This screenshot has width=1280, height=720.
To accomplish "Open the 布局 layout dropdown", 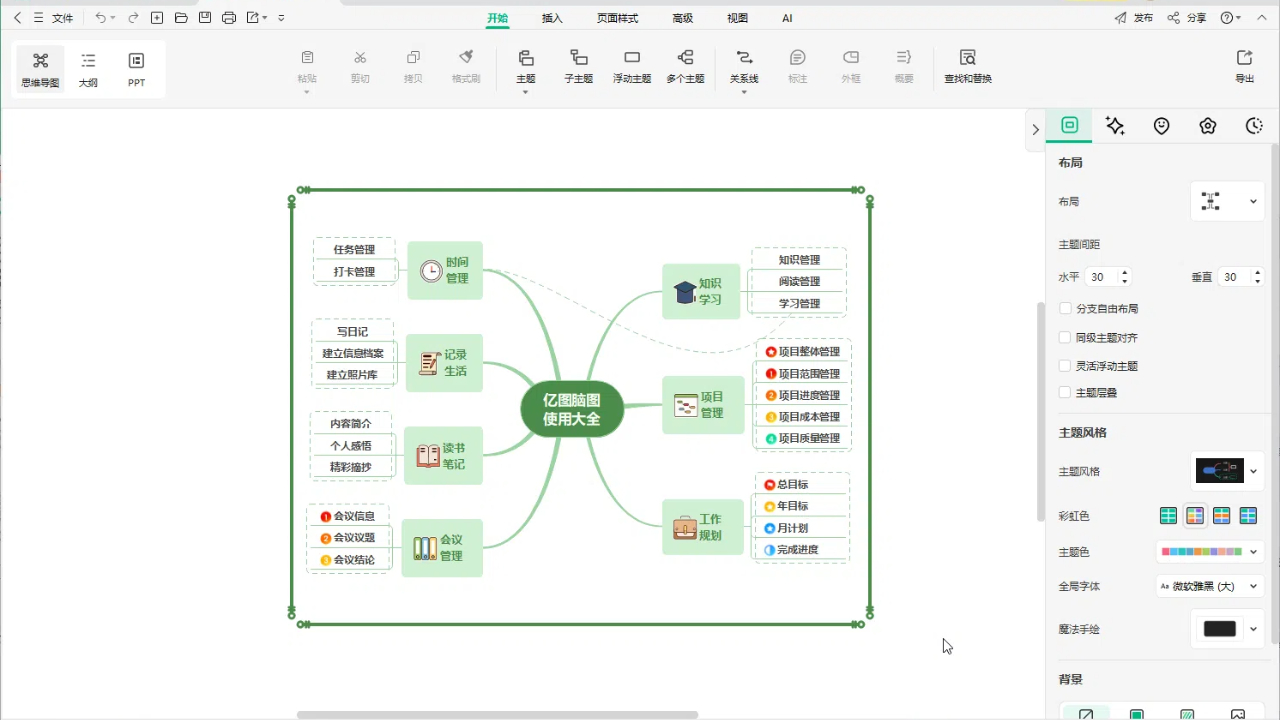I will (x=1227, y=201).
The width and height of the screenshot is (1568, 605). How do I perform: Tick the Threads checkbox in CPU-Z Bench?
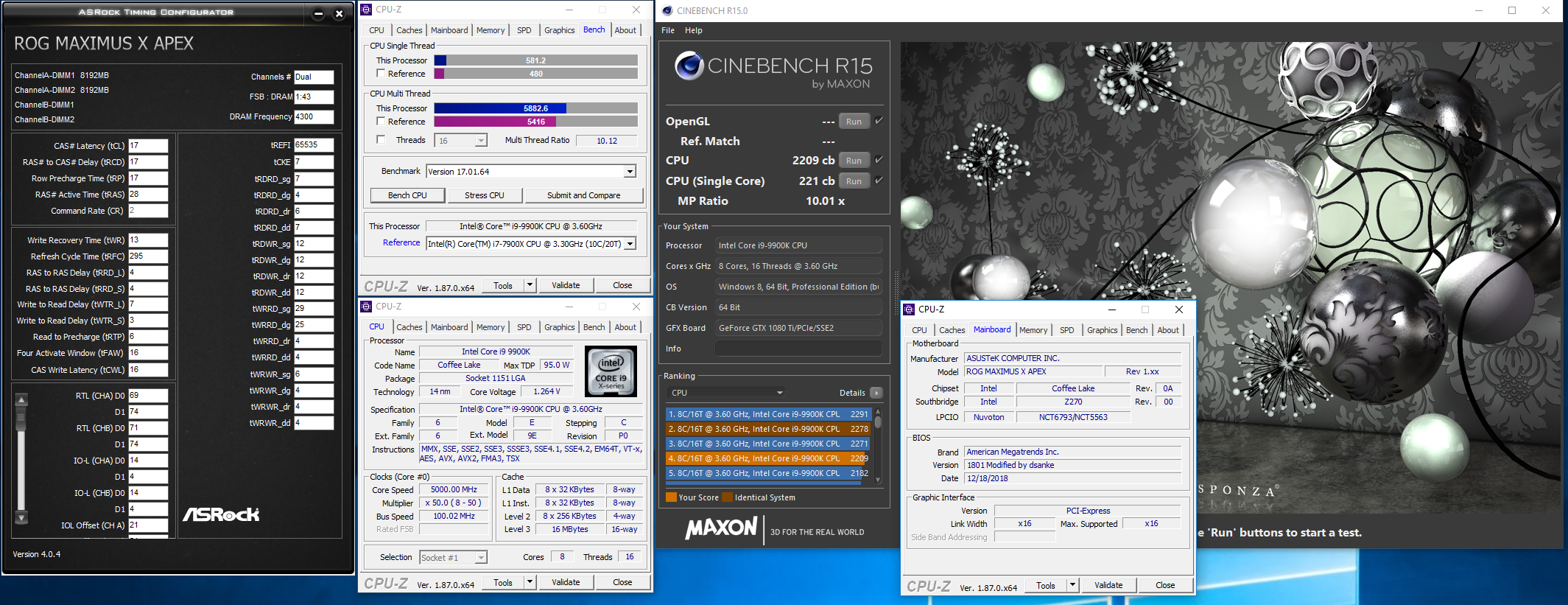point(381,140)
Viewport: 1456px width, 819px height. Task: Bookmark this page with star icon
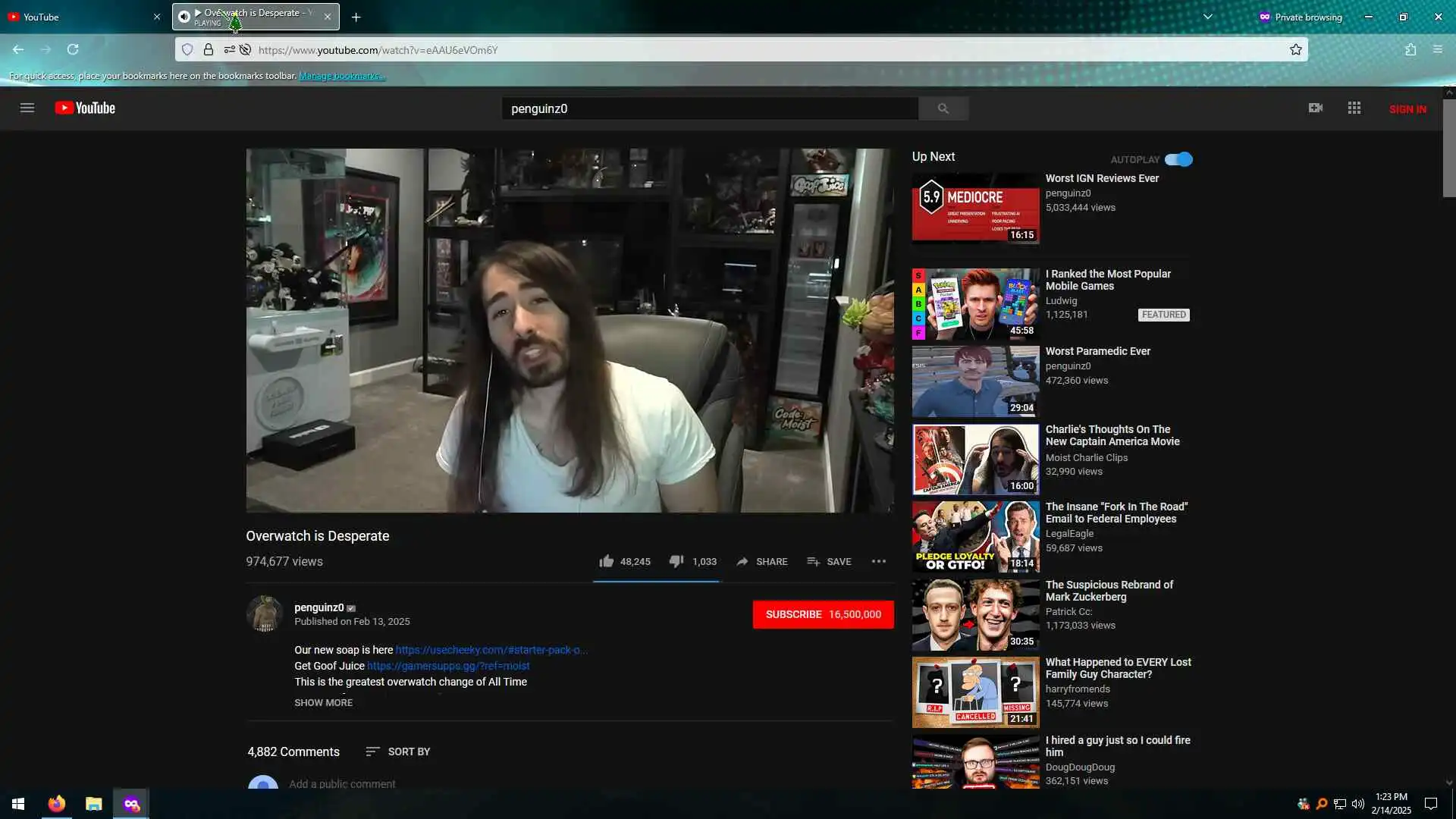(1296, 50)
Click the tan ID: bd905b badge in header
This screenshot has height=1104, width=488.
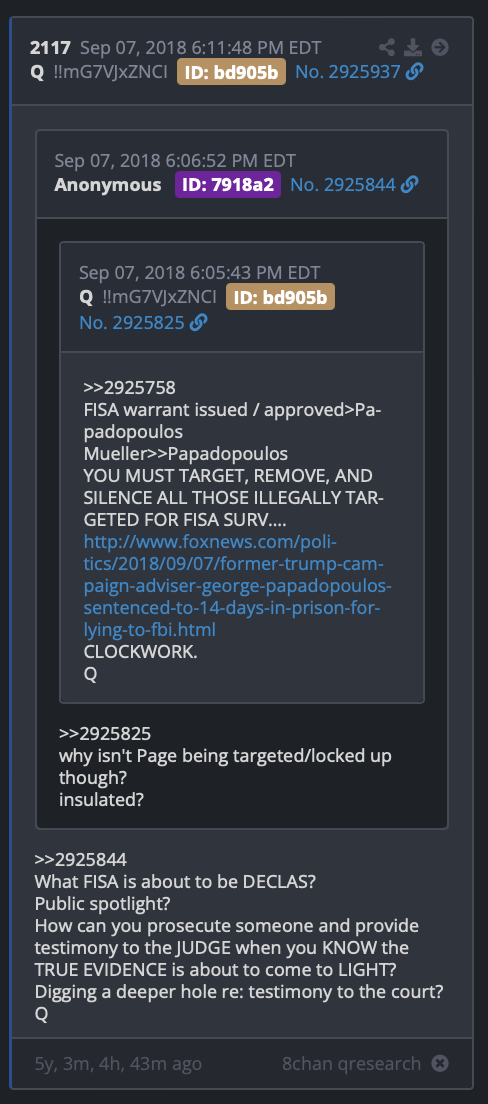click(231, 71)
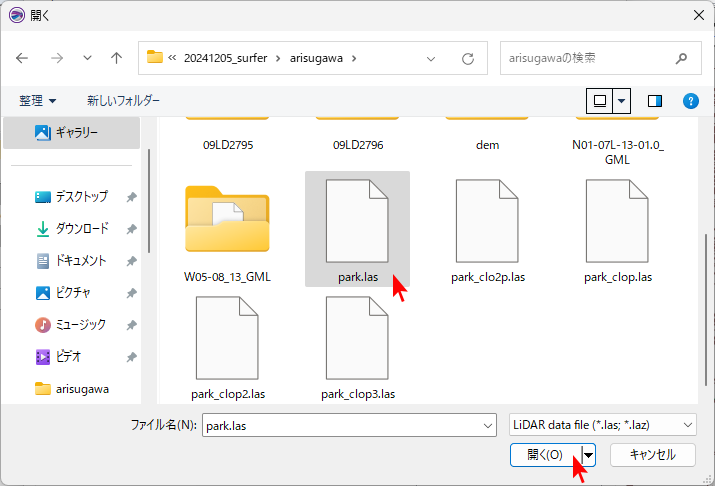Go up one folder level
The height and width of the screenshot is (486, 715).
[116, 58]
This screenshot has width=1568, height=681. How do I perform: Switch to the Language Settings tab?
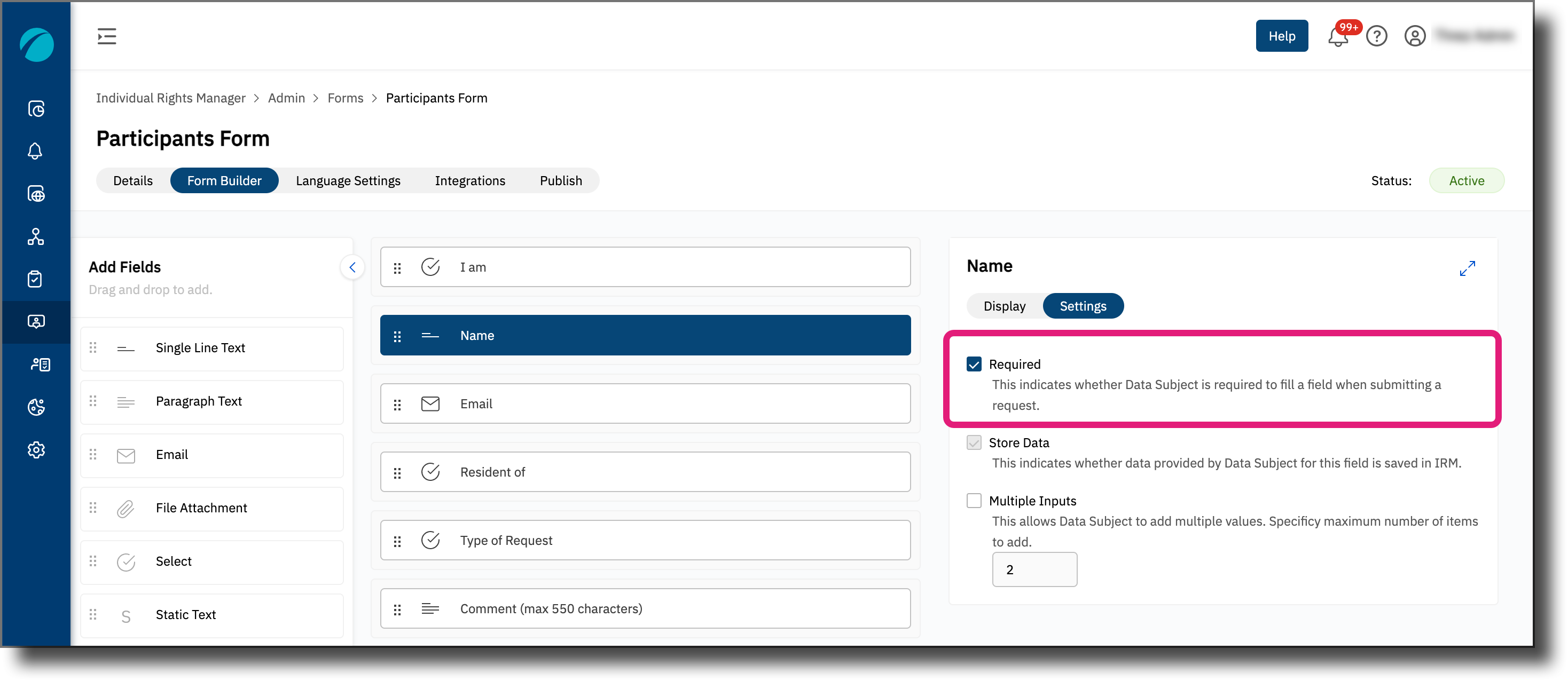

◆ ◆ ◆

**WHAT YOU WILL DO**
Locate each line in the entries above that contains the string "screenshot" and copy those lines. Case counts.

**CORRECT OUTPUT**
This screenshot has width=1280, height=720.
The width and height of the screenshot is (1568, 605). How do I perform: Tick the Threads checkbox in CPU-Z Bench?
This screenshot has height=1104, width=488.
The height and width of the screenshot is (486, 715).
This screenshot has width=1568, height=681. How do I perform: Switch to the Language Settings tab?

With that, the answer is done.